Herman Adam Negrete is a Mexican athlete (born Poza Rica, 2 August 1965). He has participated in the Olympic Games, World Athletics Championships, and other international competitions. His athletic disciplines include the 100m, 200m, 400m, long jump, and the 4 × 100 m and 4 × 400 m relays, his best record 10.39sec in 100m at CONADEIP is still unbeaten.

Biography
His parents were Jorge Adam Hernández and Carmen Negrete Pulido. At an early age he took part in baseball and American football, but achieved his main successes in athletics, competing at international level. He graduated from the Universidad de las Américas Puebla.

International events
Herman competed in the following:
 Seoul Olympics, South Korea 1988.
 Barcelona Olympics, Spain 1992.

■ **Dataset content**
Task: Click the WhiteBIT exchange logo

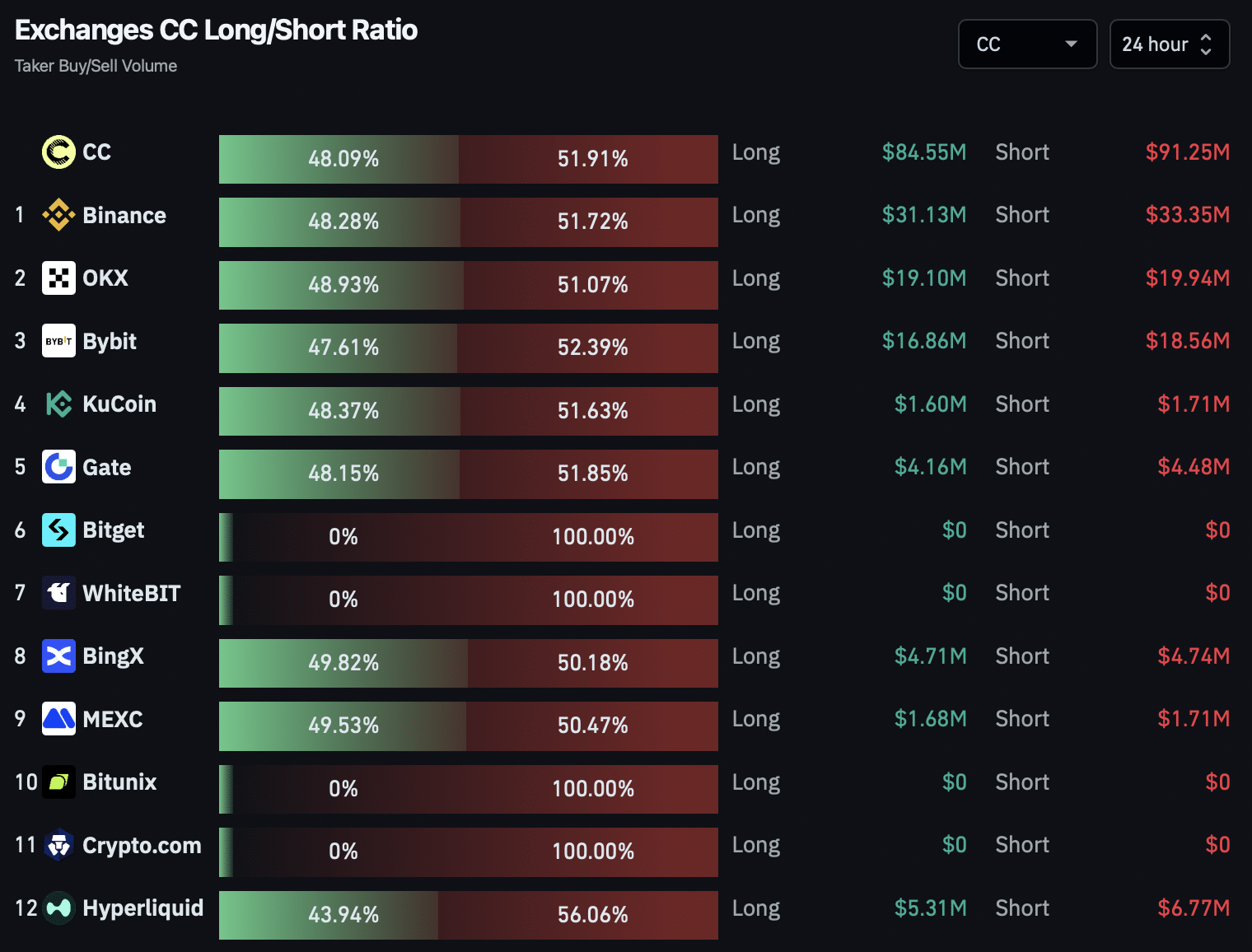Action: tap(58, 593)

■ **Task set**
(A) Reproduce word for word the part of the Herman Adam Negrete biography that begins with the words containing "Herman Adam Negrete" and ends with "South Korea 1988.".
(B) Extend the Herman Adam Negrete biography, starting right after its final sentence.

■ **Outputs for the tasks**
(A)
Herman Adam Negrete is a Mexican athlete (born Poza Rica, 2 August 1965). He has participated in the Olympic Games, World Athletics Championships, and other international competitions. His athletic disciplines include the 100m, 200m, 400m, long jump, and the 4 × 100 m and 4 × 400 m relays, his best record 10.39sec in 100m at CONADEIP is still unbeaten.

Biography
His parents were Jorge Adam Hernández and Carmen Negrete Pulido. At an early age he took part in baseball and American football, but achieved his main successes in athletics, competing at international level. He graduated from the Universidad de las Américas Puebla.

International events
Herman competed in the following:
 Seoul Olympics, South Korea 1988.

(B)
 1991 World Championships in Athletics, Tokyo, Japan 1991.
 1993 World Championships in Athletics, Stuttgart, Germany 1993.
 1991 Central American and Caribbean Championships in Athletics, Jalapa, 1991.
 1993 Central American and Caribbean Championships in Athletics, Cali, 1993.
 1988 Ibero-American Championships in Athletics, Mexico City, 1988.
 1992 Ibero-American Championships in Athletics, Seville, Spain, 1992.
 1990 Central American and Caribbean Games, Mexico City, 1990.
 1987 Summer Universiade, Zagreb, Yugoslavia 1987.

Best results
 Record National Championship de Invitación Jorge Molina Celis 100m 10.2 sec
 Record National Championship CONADEIP 1989 100m 10.39 sec
 Record National 4 × 100 m Relay (Selección México) 39.32 sec

Projects
The "Herman Adam" Athletics Club has been a leading athletics team for children and young people at the Veracruz stadium, and its members have included medal-winners at the national level.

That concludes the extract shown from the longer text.